Milli Eğitim Bakanı Hüseyin Çelik, Heybeliada Ruhban Okulu’nun
daha fazla kapalı tutulmaması gerektiği inancında olduklarını,
ancak Yunanistan’ın da Batı Trakya Türk Azınlığı’nın sorunlarına
ilişkin iyi niyetini ortaya koyması gerektiğini söyledi. Avrupa
Konseyi Eğitim Bakanları 21. Daimi Konferansı’na katılmak üzere
Atina’ya gelen Çelik, Yunanistan Eğitim Bakanı Petros Eftimiu ile
görüştü. Çelik, yaklaşık bir saat süren görüşmeden sonra yaptığı
açıklamada, Eftimiu ile iki ülke arasındaki eğitim ve azınlıkların
sorunları konularını ele aldıklarını belirtti. Görüşmede,
azınlıkların eğitimiyle ilgili gündeme gelen Heybeliada Ruhban
Okulu’nun açılması konusunu değerlendirdiklerini söyleyen Çelik,
şunları kaydetti: “Biz, 32 yıldır kapalı olan Heybeliada Ruhban
Okulu’nun daha fazla kapalı tutulmaması gerektiği kanısındayız.
‘SÜREKLİ ADIM ATAN TÜRK TARAFI OLAMAZ’ Ancak, bu alanda atılacak
adımlar Batı Trakya Türk ve İstanbul Rum Azınlığı’na ilişkin
düzenlemeleri yapan Lozan Anlaşması’na göre mütekabiliyet esasına
dayalı olmak durumundadır. Sürekli adım atan Türk tarafı olamaz.”
Çelik, Eftimiu’nun ise Ruhban Okulu’nun açılması konusunu AB
müktesebatına uyum çerçevesinde ele alınması gereken bir konu
olduğu yaklaşımını taşıdığını belirtti.
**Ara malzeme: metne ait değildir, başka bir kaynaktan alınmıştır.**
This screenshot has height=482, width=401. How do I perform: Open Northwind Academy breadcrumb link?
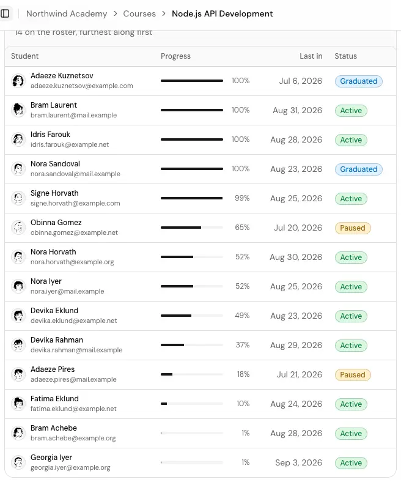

Ruhban Okulu’nun
açılmasının tek başına Milli Eğitim Bakanı olarak kendisinin karar
vereceği bir konu olmadığının da altını çizen Çelik, İstanbul Fener
Rum Patriği Bartholomeos ile görüştüklerini ve kendisinin konunun
altyapısının incelenmesi için çalışma başlattığını açıkladı. BATI
TRAKYA’DAKİ AZINLIKLAR Patrik Bartholomeos’un bazı vakıf mallarının
yeni gereksinimler çerçevesinde kullanımına izin verilmesini de
istediğini ve kendisinin buna sıcak baktığını söyleyen Çelik, şöyle
konuştu: “Kuşkusuz, bu konuların tümü Yunanistan’ın Batı Trakya
Türk Azınlığı’nın sorunlarına ilişkin tutumuyla bağlantılıdır. Eğer
sen Batı Trakya Türk Azınlığı’nın etnik kimliğini kabul etmezsen,
vakıflarını devletleştirip kapatırsan, kendileri müftü seçmişken
müftü tayini yaparsan, bu olmaz. Türk Azınlığı’nın kendi müftüsünü
seçmesi bir ihsan ya da ikram değildir. Doğal olanı budur. Aksi
halde hep adım atan taraf Türk tarafı olamaz.”